Droughts are a major feature of the climate of South Africa. Drought does not only affect agricultural production, but also society. As a result of the country’s location at the southern tip of Africa between cold and warm sea currents, as well as its topography, South Africa has an extremely variable climate over space and time. Because of these characteristics, the country is considered to have one of the most variable river flow regimes in the world – with drought being one manifestation of this variability.
Along with this climatic variability the country is naturally water scarce. South Africa’s average annual rainfall falls well below the world average of 860 mm a year. Further, the distribution of rain varies widely across the country – generally reducing from east to west, with 65% of the country receiving less than 500 mm of rain a year.

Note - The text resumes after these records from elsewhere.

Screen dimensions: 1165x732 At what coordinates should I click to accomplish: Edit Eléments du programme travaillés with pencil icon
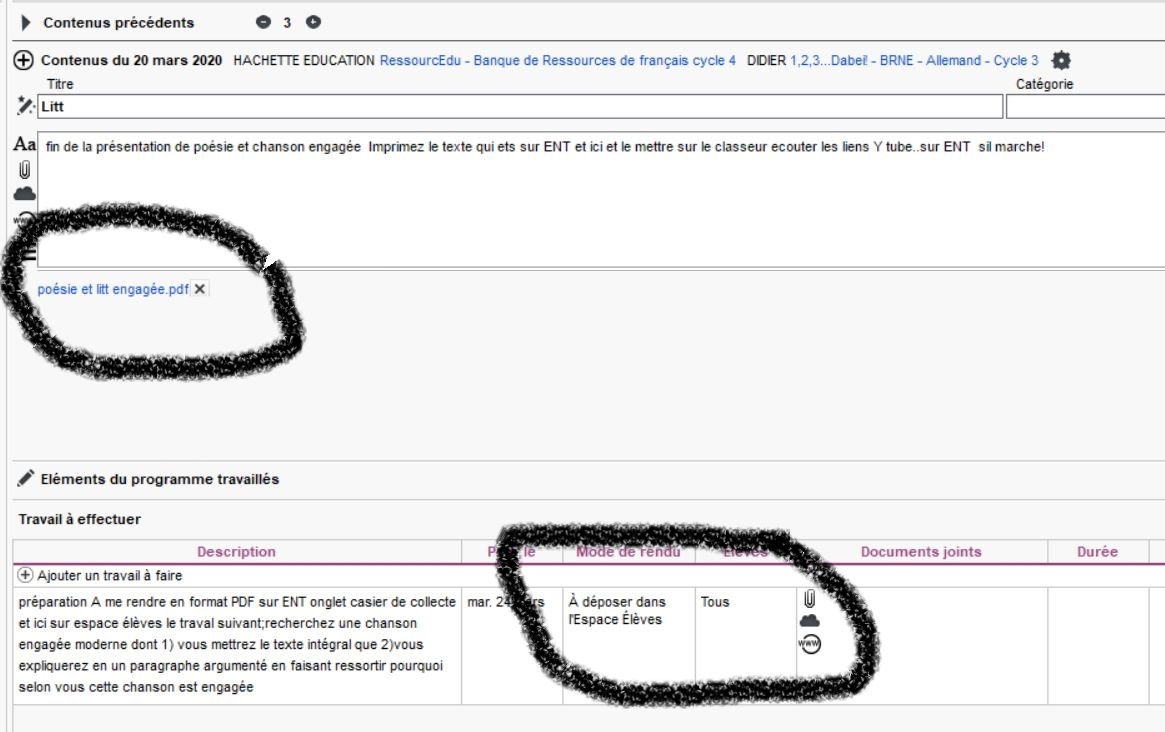[x=26, y=479]
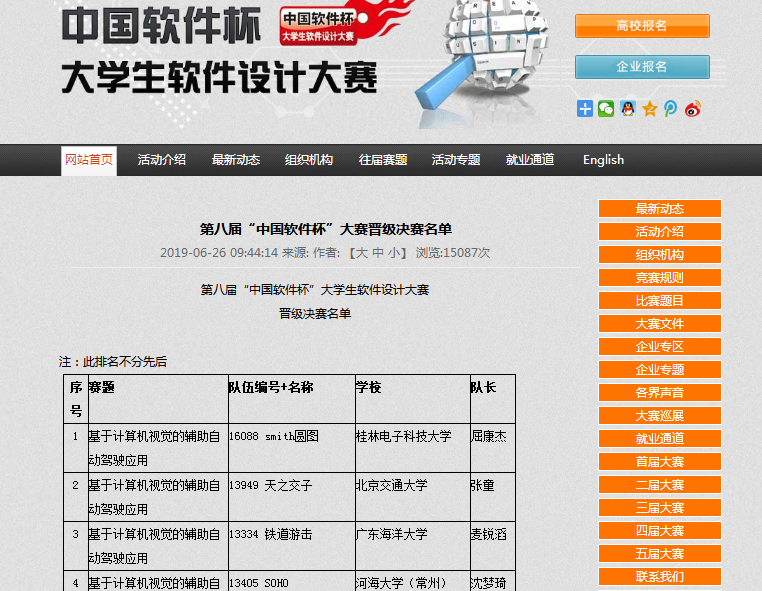Screen dimensions: 762x591
Task: Share the page via WeChat icon
Action: pos(606,109)
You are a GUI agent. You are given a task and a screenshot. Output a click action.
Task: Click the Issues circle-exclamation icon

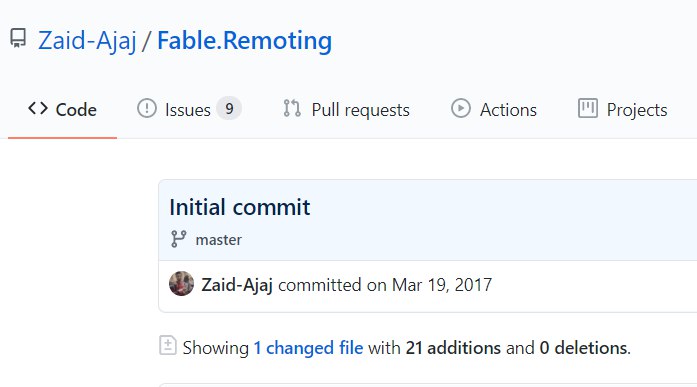tap(147, 108)
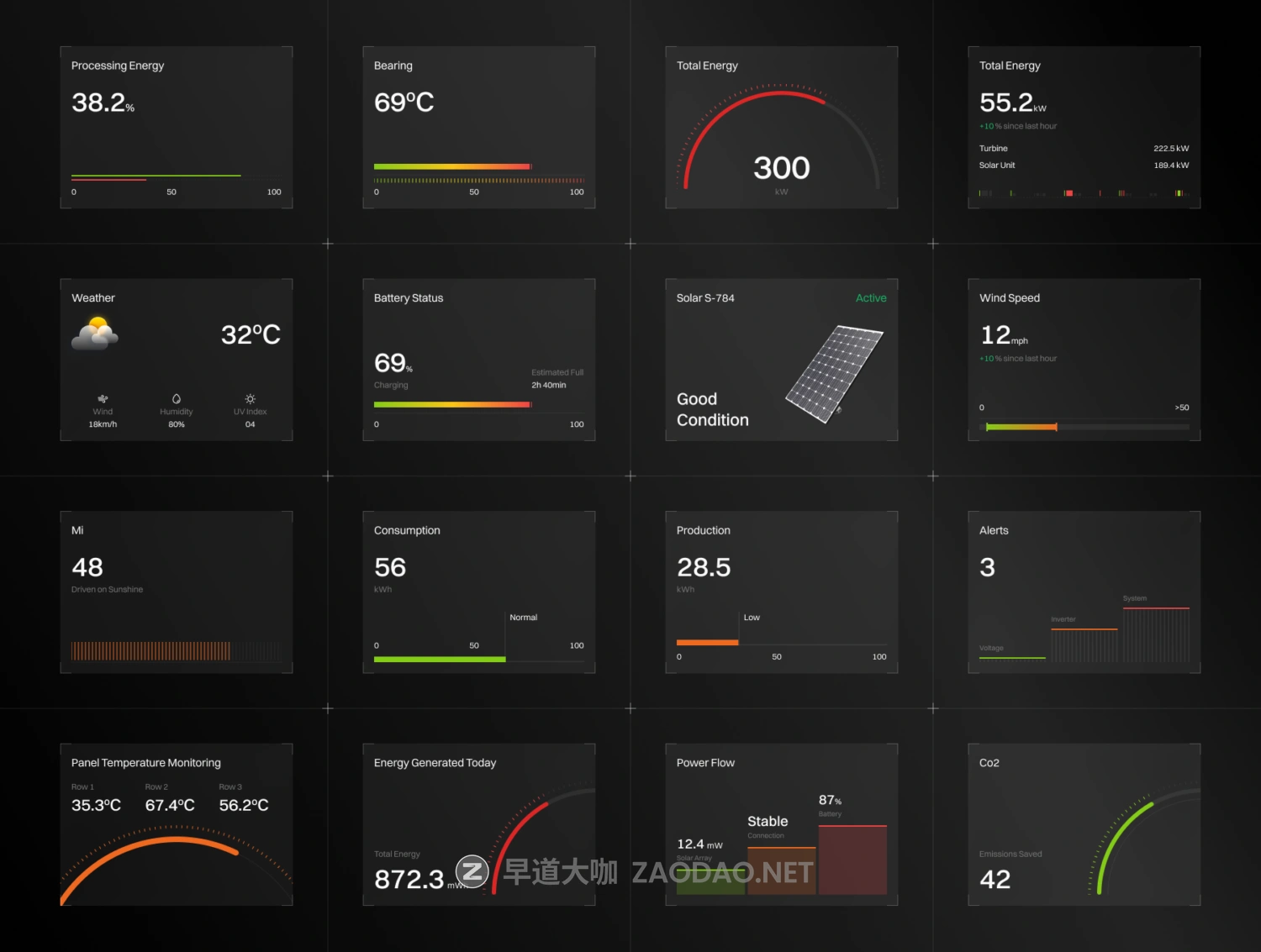The image size is (1261, 952).
Task: Click the Row 2 temperature 67.4°C reading
Action: point(170,805)
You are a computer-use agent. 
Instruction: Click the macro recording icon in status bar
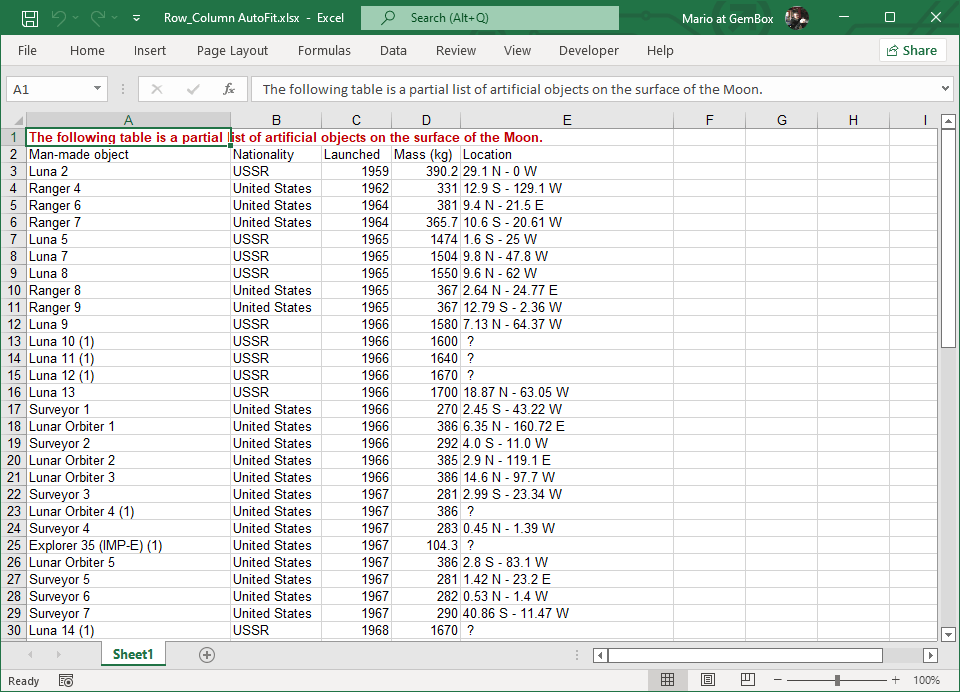coord(66,681)
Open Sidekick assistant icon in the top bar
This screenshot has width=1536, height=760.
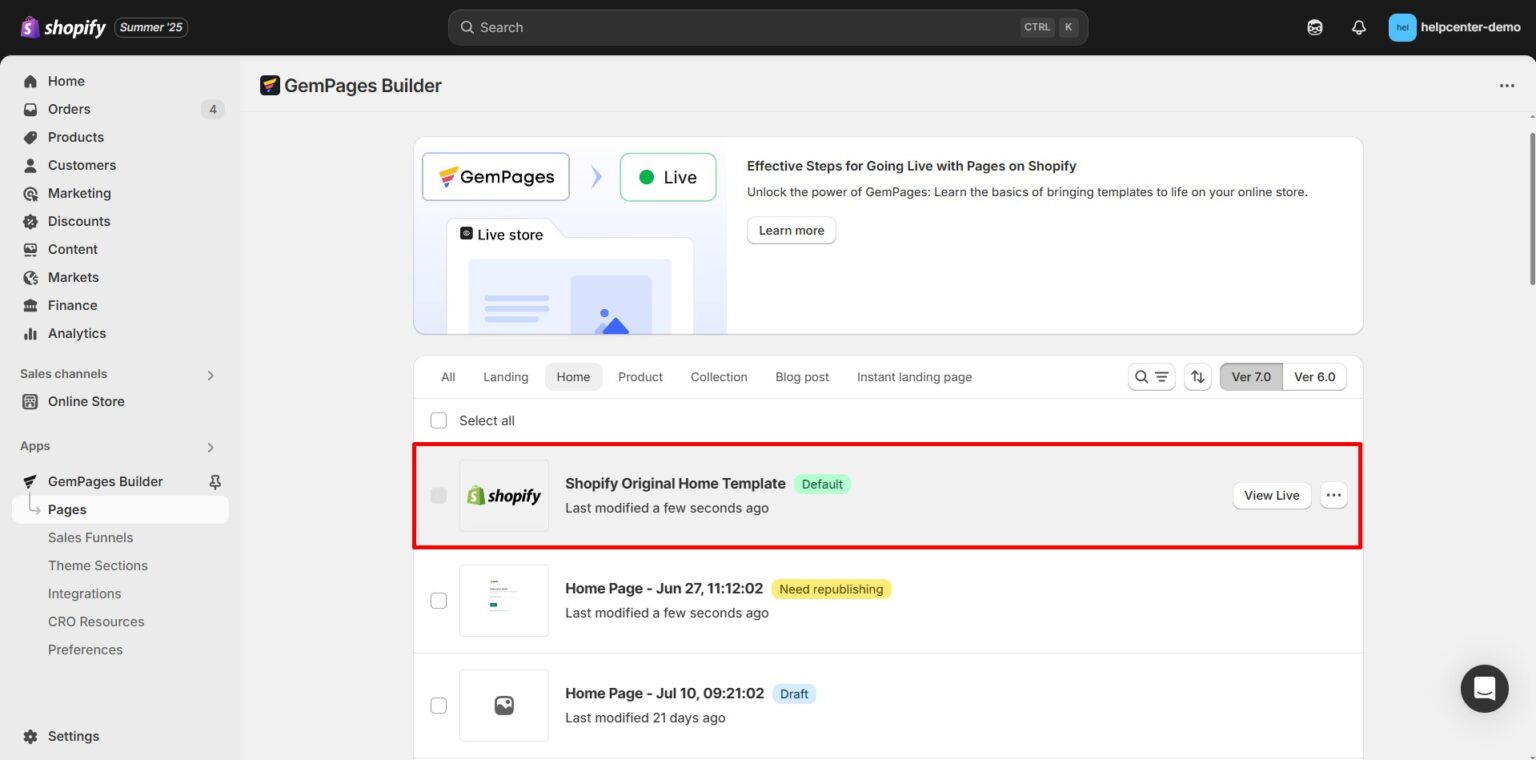(x=1314, y=27)
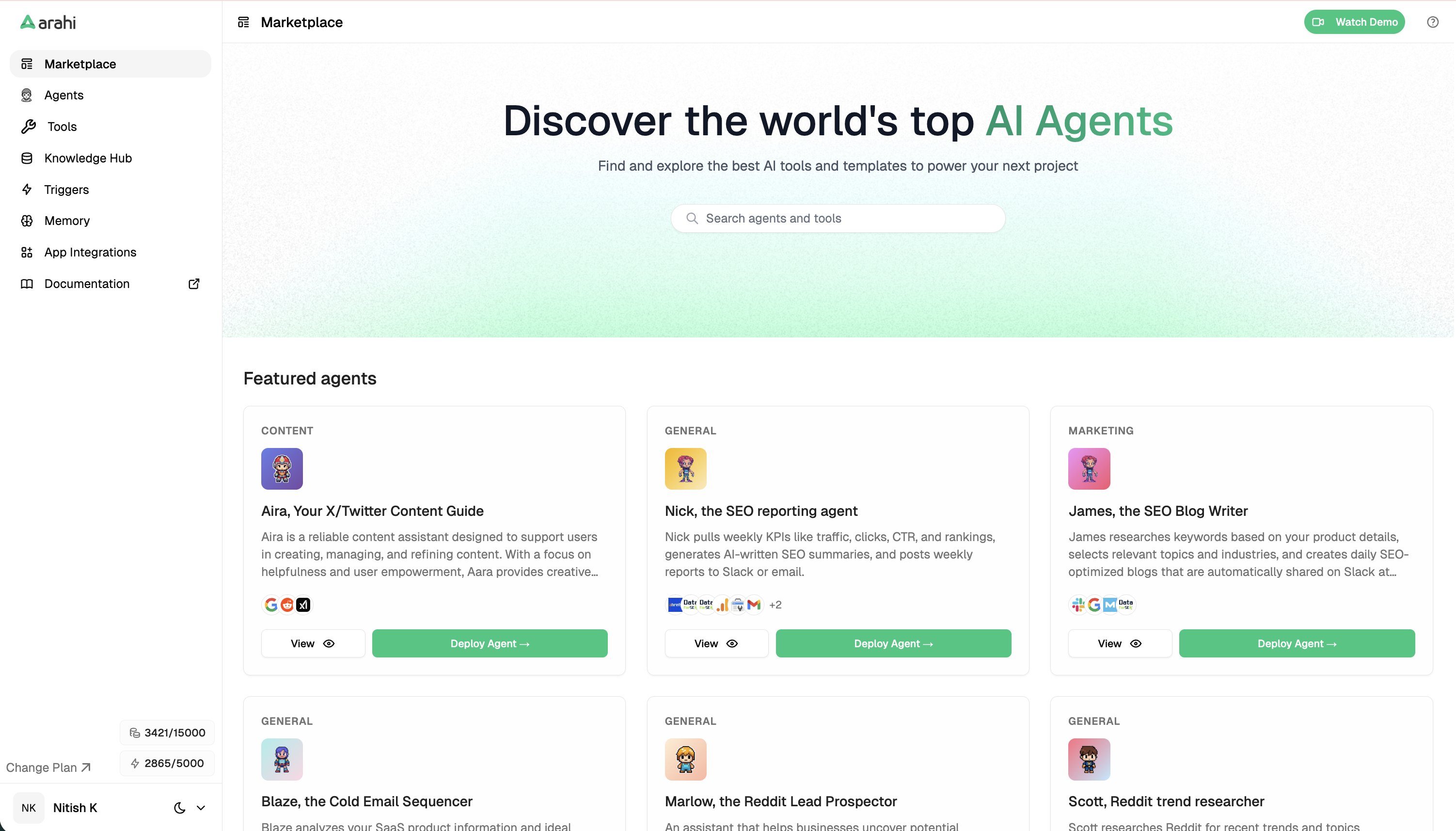Click the arahi logo
The image size is (1456, 831).
(48, 22)
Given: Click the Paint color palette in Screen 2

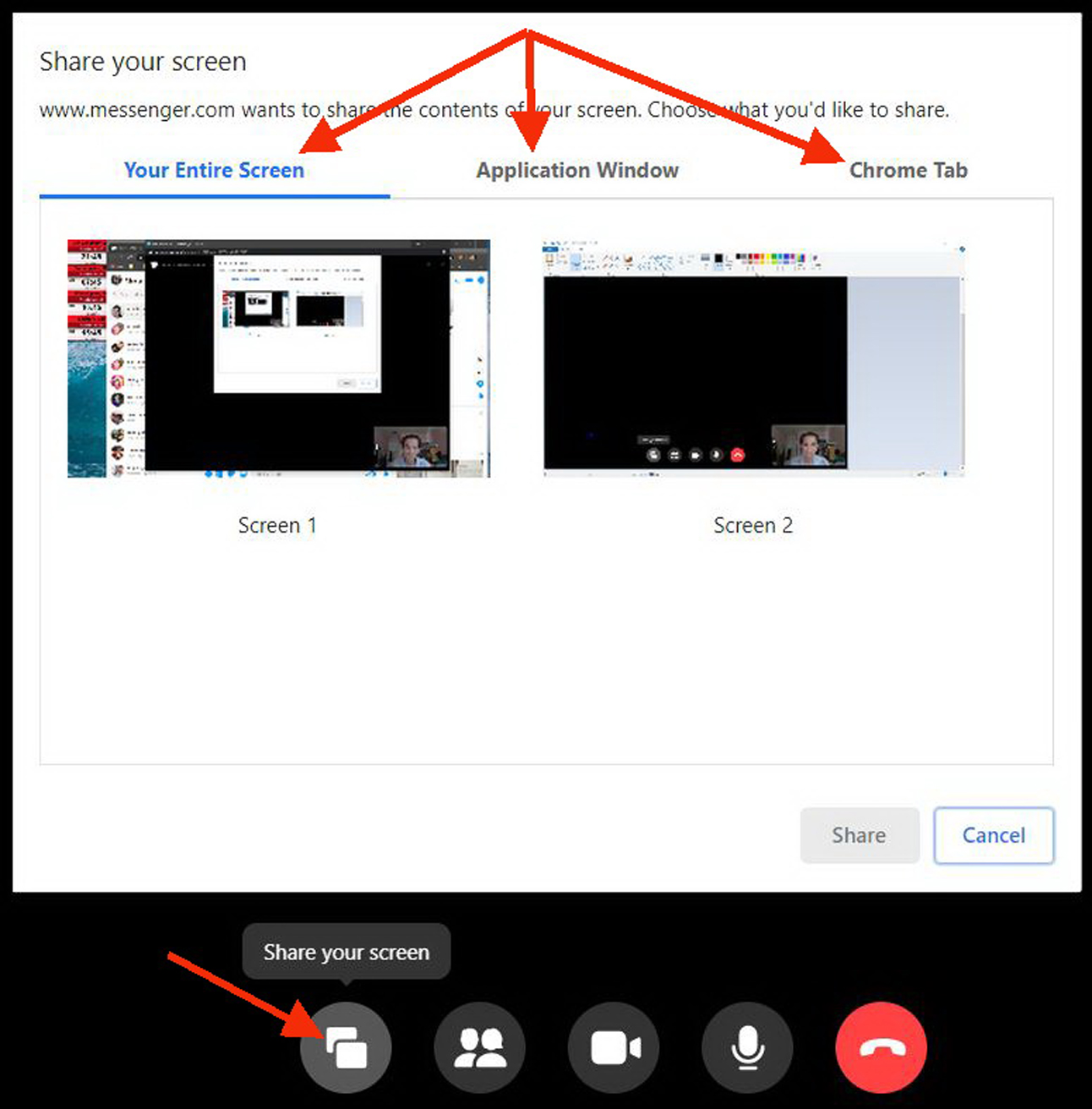Looking at the screenshot, I should click(769, 258).
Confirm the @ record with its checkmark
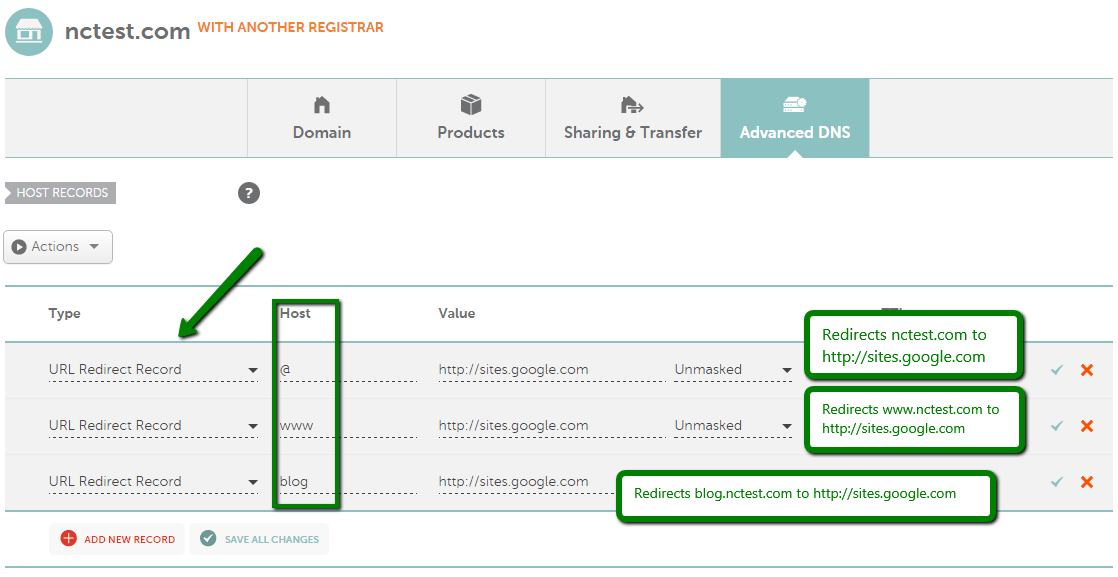The image size is (1118, 577). [x=1057, y=369]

The country’s semi-arid nature results in much water being lost to evaporation, and in many areas evaporation from the surface exceeds the average annual rainfall. It is estimated that less than 9% of the precipitation that falls on the ground eventually finds its way into South Africa’s river systems. This natural water scarcity makes South Africa particularly vulnerable to drought and water stress as seen in several regions recently.
Historically, South Africa has constructed sophisticated bulk water storage and conveyance systems to store water in times of surplus for use in times of need. Rising water demand as a result of population growth and socio-economic development is placing pressure on many of these systems, and attention has now turned to alternative water sources, such as fog harvesting, water reclamation, desalination and groundwater, to name a few.
Climate change is expected to exacerbate the occurrence of drought in South Africa. If we are to expect more intense droughts more frequently, interluded by bouts of high rainfall over short periods, South African water resource managers will have to become smarter about the way they manage and operate the country’s water systems. This is especially true for the country’s municipalities directly responsible for service delivery to communities at the ground level.
It was as a result of an intense drought that the Water Research Commission (WRC) was established decades ago to seek solutions via research to South Africa’s most pressing water questions. The Commission has developed a range of tools and guidelines to assist local authorities to optimise their water systems and reduce water wastage.